Le Service des Impôts sur le Revenu a intensifié ses analyses des demandes de remboursement de grande valeur, ce qui a entraîné un ralentissement des remboursements. Les émissions de remboursement ont diminué de 14 % par rapport à l’année précédente, atteignant plus de 2,97 lakh crore de roupies (environ 3,4 milliards d’euros).

Après ces réformes majeures de la TPS et de l’impôt sur le revenu, les décideurs politiques se concentrent désormais sur la rationalisation des droits de douane.
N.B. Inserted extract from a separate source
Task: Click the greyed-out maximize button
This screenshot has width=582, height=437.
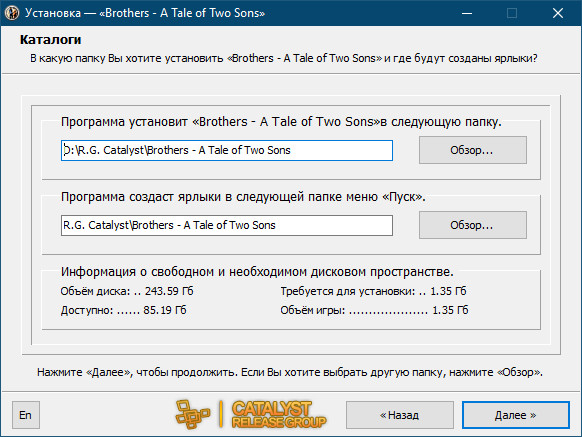Action: (x=512, y=13)
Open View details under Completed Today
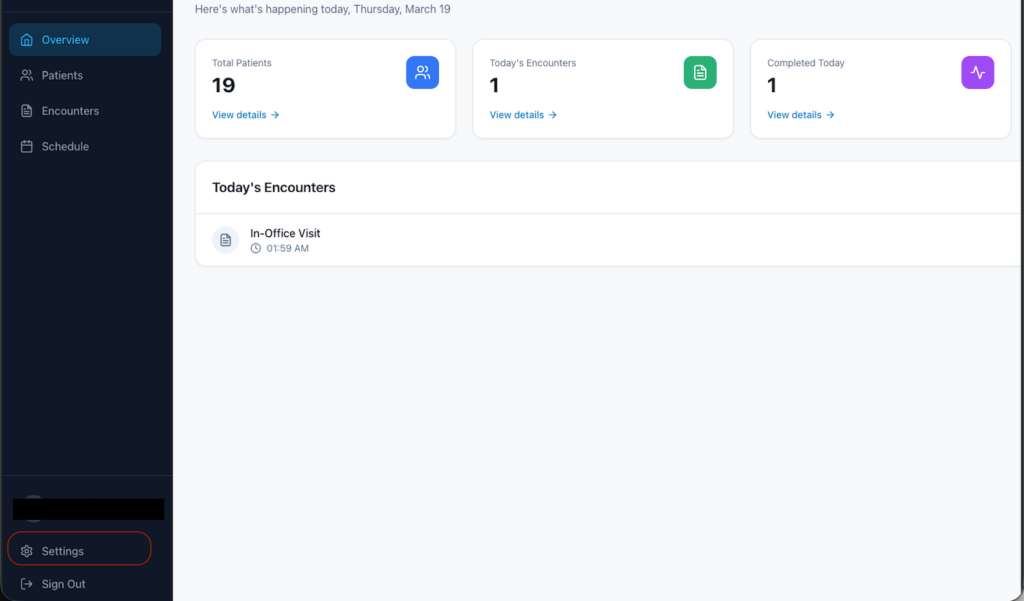Image resolution: width=1024 pixels, height=601 pixels. [800, 115]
La ministre des Finances, Nirmala Sitharaman, a récemment déclaré que la simplification des douanes serait le prochain grand chantier de réforme du gouvernement, en s’inspirant des avancées réalisées en matière d’impôt sur le revenu, notamment l’évaluation sans contact et la rationalisation des taux.
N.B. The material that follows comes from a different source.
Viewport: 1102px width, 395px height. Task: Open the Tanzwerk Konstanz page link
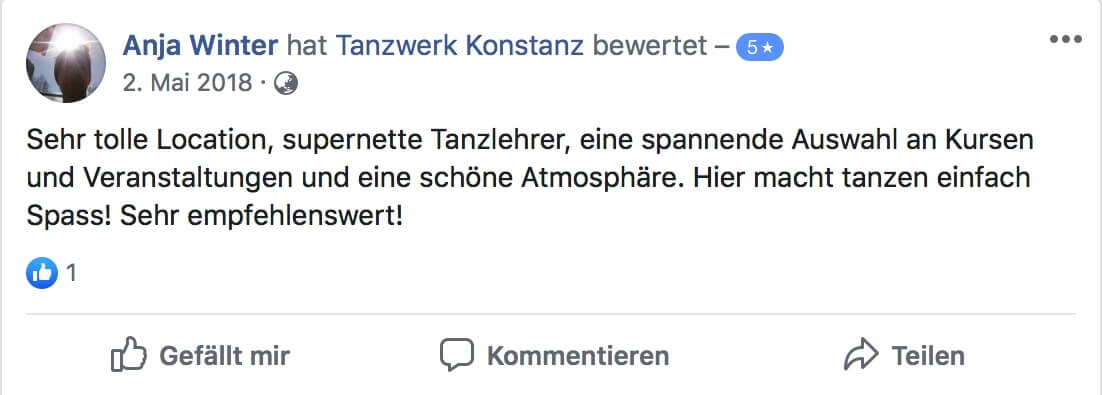coord(460,46)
Le gouvernement a progressivement réduit les droits de douane au cours des deux dernières années et prévoit de supprimer sept taux de droits de douane supplémentaires sur les produits industriels dans le budget 2025-2026, après en avoir supprimé sept en 2023-2024. Cela réduit le nombre total de tranches tarifaires à huit.

Alors que l’Inde entame une nouvelle phase de réformes fiscales, la simplification, la prévisibilité et la facilité de faire des affaires devraient rester au cœur de l’agenda politique.

« L’évolution des modèles commerciaux, l’augmentation des coûts de conformité et les goulots d’étranglement persistants en matière de procédures signalent la nécessité de passer à la prochaine phase des réformes douanières. »

Mahesh Jaising, associé et responsable de la fiscalité indirecte chez Deloitte Inde

« L’accent devrait être mis sur la numérisation de bout en bout des processus douaniers, avec une documentation uniforme, des pratiques de classification prévisibles et des dédouanements plus rapides et basés sur les risques, ce qui renforcerait la facilitation des échanges et la confiance des investisseurs. »

Rahul Shekar, partenaire mondial de Nangia en fiscalité indirecte

Le gouvernement pourrait également envisager un programme d’amnistie ponctuelle pour les litiges douaniers en suspens afin de libérer des recettes et d’alléger le fardeau des litiges.